John le Carré wirft mit seinem neueste Roman quälende
Fragen nach der Kraft der Demokratie auf.
FotO. Krimidoedel / Wikimedia

Der Schriftsteller hat sich in seinem Roman auf das für ihn Wesentliche konzentriert, was teilweise unbefriedigend erscheinen mag. Die Frage, warum Dima auf der Abschussliste seiner Organisation steht, wird nicht geklärt, das Ende kommt sehr abrupt und lässt viele Fragen offen. Das Wesentliche ist dabei jedoch umso beängstigender. Welchen Einfluss hat das mit scheinbar unbegrenztem Kapital ausgerüstete Organisierte Verbrechen auf die Politik, besonders in einer scheinbar gefestigten Demokratie? Was passiert, wenn ein maroder Finanzplatz den Verlockungen des Geldes aus dunklen Kanälen erliegt? Was taugen demokratische Kontrollmechanismen, wenn doch fast jeder vom Minister bis zum Abgeordneten käuflich ist?

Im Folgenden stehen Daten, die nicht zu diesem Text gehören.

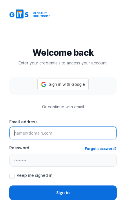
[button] (63, 84)
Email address (23, 121)
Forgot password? (101, 148)
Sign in (63, 192)
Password (19, 147)
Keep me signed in (34, 175)
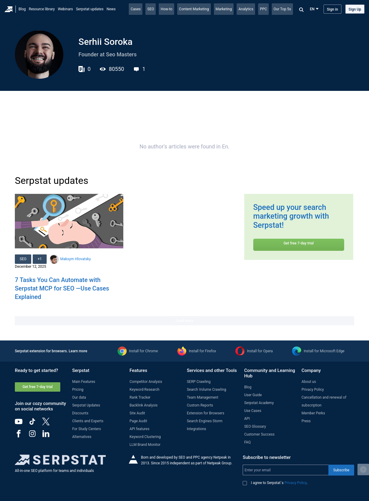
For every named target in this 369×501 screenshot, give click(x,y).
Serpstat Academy (259, 403)
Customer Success (259, 434)
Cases (136, 9)
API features (139, 429)
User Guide (253, 395)
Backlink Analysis (143, 405)
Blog (22, 9)
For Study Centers (86, 429)
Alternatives (81, 437)
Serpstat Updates (86, 405)
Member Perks (313, 413)
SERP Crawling (199, 382)
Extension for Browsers (205, 413)
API (247, 418)
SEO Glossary (255, 426)
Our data (79, 397)
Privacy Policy (312, 389)
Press (306, 421)
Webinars (65, 9)
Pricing (77, 389)
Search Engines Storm (204, 421)
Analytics (245, 9)
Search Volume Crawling (206, 389)
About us (308, 382)
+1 (40, 259)
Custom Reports (200, 405)
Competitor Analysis (145, 382)
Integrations (196, 429)
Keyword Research (144, 389)
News (111, 9)
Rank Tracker (139, 397)
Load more (184, 321)
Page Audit (138, 421)
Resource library (42, 9)
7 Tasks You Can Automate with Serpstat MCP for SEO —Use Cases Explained (62, 288)
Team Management (202, 397)
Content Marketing (194, 9)
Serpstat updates (90, 9)
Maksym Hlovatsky (75, 259)
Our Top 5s (282, 9)
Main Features (83, 382)
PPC (263, 9)
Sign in (332, 9)
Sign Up (355, 9)
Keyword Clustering (145, 437)
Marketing (224, 9)
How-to (166, 9)
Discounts (80, 413)
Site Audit (137, 413)
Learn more (78, 351)
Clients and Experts (87, 421)
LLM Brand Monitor (144, 445)
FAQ (247, 442)
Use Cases (252, 411)
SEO (150, 9)
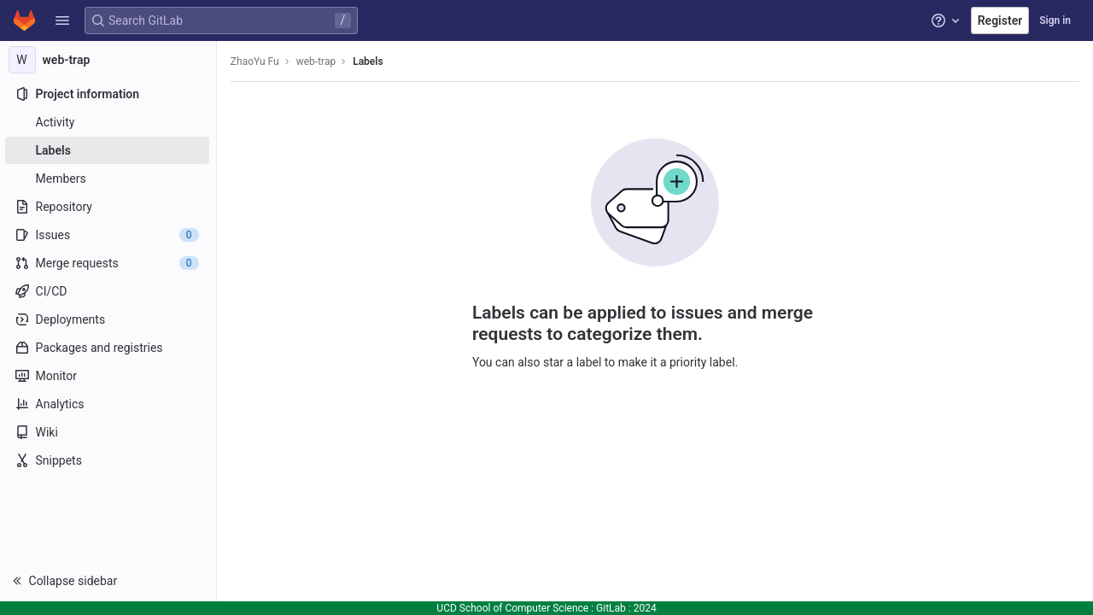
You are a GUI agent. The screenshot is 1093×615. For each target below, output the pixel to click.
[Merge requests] (109, 263)
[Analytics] (109, 404)
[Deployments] (109, 319)
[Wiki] (109, 432)
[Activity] (109, 122)
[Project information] (109, 94)
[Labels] (109, 150)
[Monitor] (109, 376)
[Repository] (109, 206)
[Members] (109, 178)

Das Schmierentheater um einen dummdreist gierigen Dilettanten, das derzeit in Österreich die Gemüter erhitzt, scheint le Carre in seinem Pessimismus über die Anfälligkeit demokratischer Einrichtungen für Korruption Recht zu geben. Wie weit sind Verbrecher bereits in unsere demokratischen Apparate eingedrungen? Kann man dieses Übel, das an den Wurzel unserer Demokratie nagt, überhaupt aufhalten? Auf spannende und anschauliche Weise greift John le Carre dieses Thema auf; eine Antwort kann er nicht geben. Lesenswert ist sein Buch allemal.